Maeve Dowd '23, Loomis Chaffee


Lifetime.


The United States was permanently shaken by Billie Holiday’s Strange Fruit, a slow blues song about lynchings and the sad, unjust fate of a black person’s life.


Billie Holiday was a black female artist popular in the mid 1930s-60s, and her songs hold a deep cultural significance. Most notably, her song Strange Fruit (1939) reflected the grim reality of black people in the United States. It paints a vivid picture of lynchings in the south, which were very prevalent at the time. Though the song was released before the onset of the Civil Rights Movement, it helped catalyze social justice and forced Americans to confront and recognize the widespread barbaric acts that plagued the U.S.


The song’s lyrics derive from Abel Meeropol’s poem Strange Fruit (initially Bitter Fruit) that he published in 1937. Meeropol was a jewish school teacher from the Bronx, and when he saw a photograph that depicted Thomas Shipp’s and Abraham Smith’s lynched bodies, he responded with a protest poem. Its sour tone, contrasting imagery, and comparison between rotting fruit and beaten bodies encapsulate the nature of lynchings in the South. “Pastoral scene of the gallant South / The bulging eyes and the twisted mouth,” depicts the dichotomy between the pleasant southern atmosphere experienced by white people and the brutality facing black people.
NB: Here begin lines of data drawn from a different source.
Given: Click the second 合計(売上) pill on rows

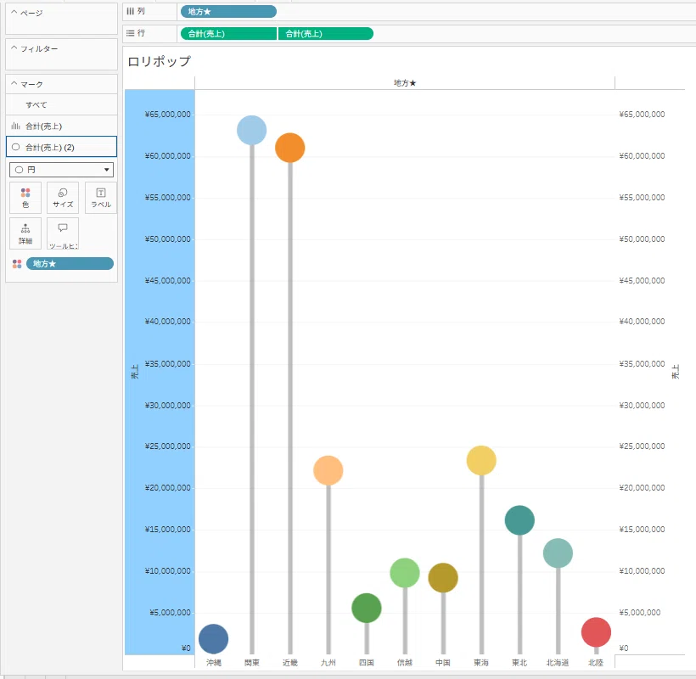Looking at the screenshot, I should pos(326,34).
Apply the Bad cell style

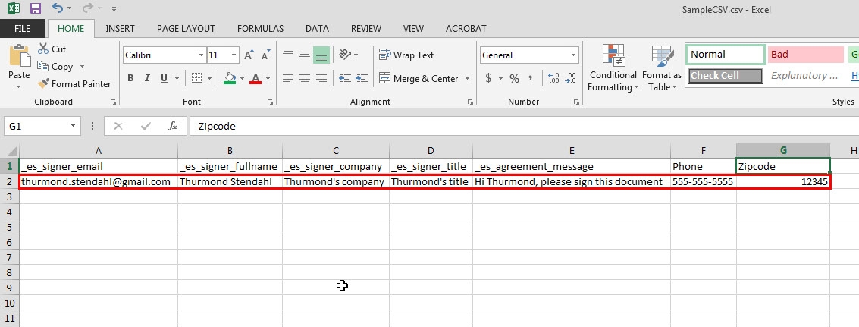pos(805,55)
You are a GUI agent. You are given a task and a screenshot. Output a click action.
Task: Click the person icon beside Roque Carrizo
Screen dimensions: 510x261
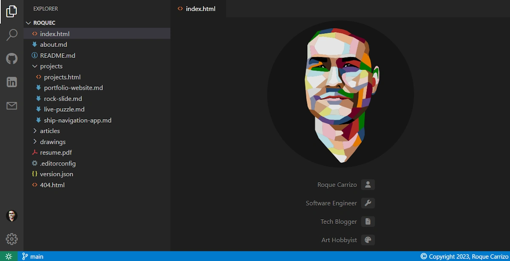pos(368,184)
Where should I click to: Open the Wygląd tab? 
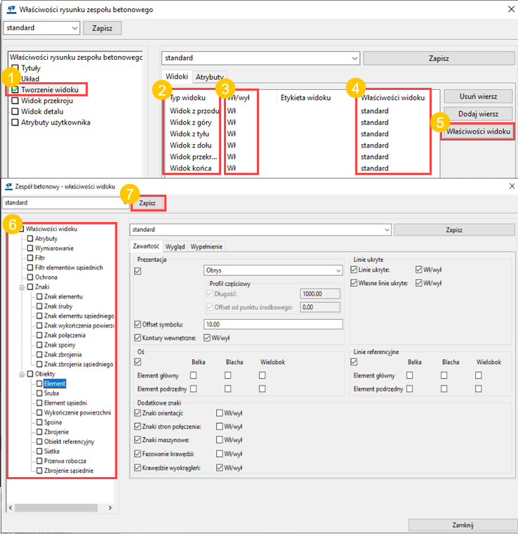(x=175, y=247)
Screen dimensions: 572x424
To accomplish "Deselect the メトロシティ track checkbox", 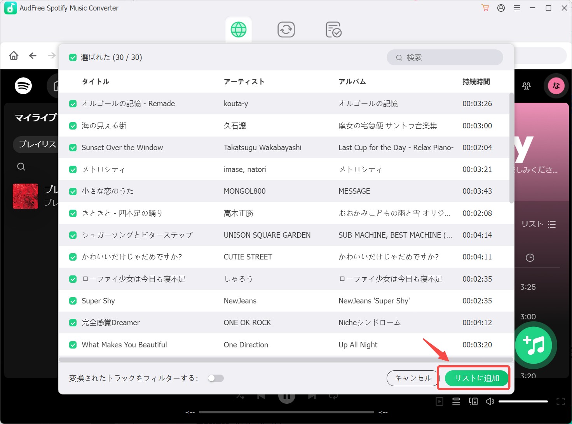I will [73, 170].
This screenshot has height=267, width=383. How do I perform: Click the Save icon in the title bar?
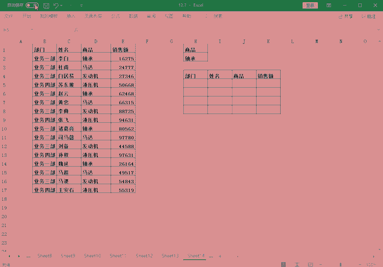coord(47,5)
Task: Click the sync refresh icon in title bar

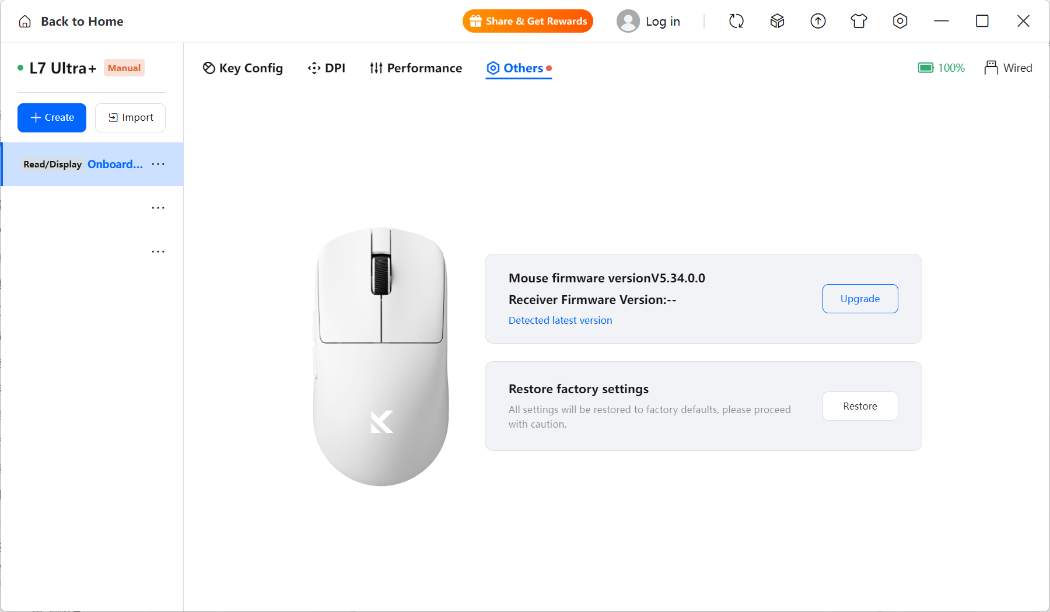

Billie Holiday partnered with the recording label “Commodore”, and when she released the song in 1939, it rocketed through the charts: about a million copies were sold. Despite censorship by numerous radio stations, enough of them played the piece so that Americans nationwide caught on to the lyrics. Holiday was already an established artist and performed regularly in nightclubs, where the song would be her closing. Her passionate voice and intense lyrics shocked those who heard it.


Initially, Holiday hesitated to sing Strange Fruit in a public setting, fearing the consequences as a black woman for the song’s intense, forceful descriptions. She did end up receiving criticism for her bold move, with even Times Magazine calling the song “a prime piece of propaganda.”


Though it was not mainly used in protest marches, Strange Fruit sparked more conversation in the Anti-Lynching Movement and inspired other artists, such as Nina Simone, to perform and spread the political piece. Its meaning still remains relevant to our world today, with artists like Rapsody continuing to reproduce the song onstage.